A bench of Chief Justice Dipak Misra and Justices Ashok Bhushan and S Abdul Nazeer pronounced the verdict.The majority judgment  2: 1 was pronounced by Ashok Bhushan on behalf of Chief Justice Dipak Misra and himself. Justice S Abdul Nazeer was the lone dissenting  voice .

Further, Supreme Court ill now  begin hearing on the Ayodhya matter from October 29 unhindered , 2018  to decide the title suit on merit. In a way paving the path for building a Ram temple .

The bench further clarified that the observations in paragraph 52 of the 1994 Ismail Faruqi judgment, that mosque was not an integral part of Islam, have to be understood in the context of land acquisition proceedings. Ismail Faruqui had held that a religious place cannot claim immunity from compulsory acquisition, and the observations regarding mosque were made in that context. Thus, indicating that a place of worship can be acquired by state or government.
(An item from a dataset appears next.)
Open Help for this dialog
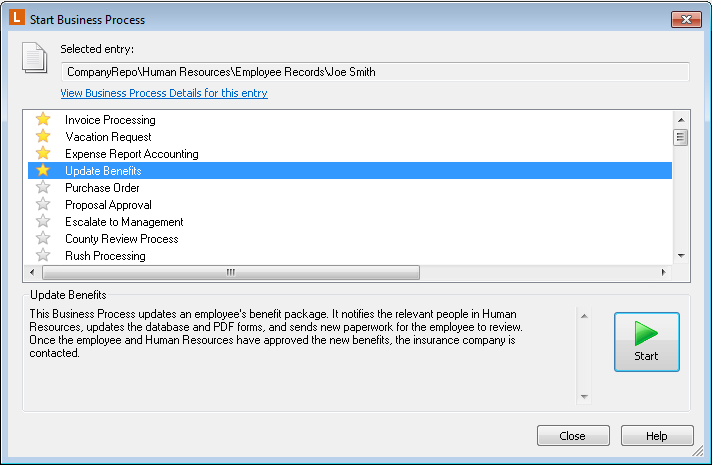The image size is (712, 465). 656,436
The issue had cropped up when a three-judge bench headed by Chief Justice Dipak Misra was hearing the batch of appeals filed against the Allahabad High Court’s 2010 verdict by which the disputed land on the Ram Janmabhoomi-Babri Masjid area was divided in three parts. Namely, the Sunni Waqf Board, the Nirmohi Akhara and Ram Lalla

It was argued by the Muslim groups before a special bench of Chief Justice Dipak Misra and Justices Ashok Bhushan and S A Nazeer that the “sweeping” observation of the apex court in the verdict needed to be reconsidered by a five-judge bench as “it had and will have a bearing” on the Babri Masjid-Ram Temple land dispute case.

Senior advocate Rajeev Dhavan, appearing for legal representative of Siddiq, had said that the observation that mosques were not essential for practising Islam were made by the apex court without any enquiry or considering the religious texts.

The Uttar Pradesh government had earlier told the top court that some Muslim groups were trying to delay the hearing in the “long-pending” Ayodhya temple-mosque land dispute case by seeking reconsideration of the observation in the 1994 verdict that a mosque was not integral to Islam.

The observations were made in the land acquisition matter pertaining to the Ayodhya site and the apex court had to consider two aspects as to whether a mosque could be acquired at all and whether a religious place of worship like a mosque, church or temple was immune from acquisition if it was a place of special significance for that religion and formed its essential and integral part.

The special bench of the apex court is seized of a total of 14 appeals filed against the high court judgement delivered in four civil suits.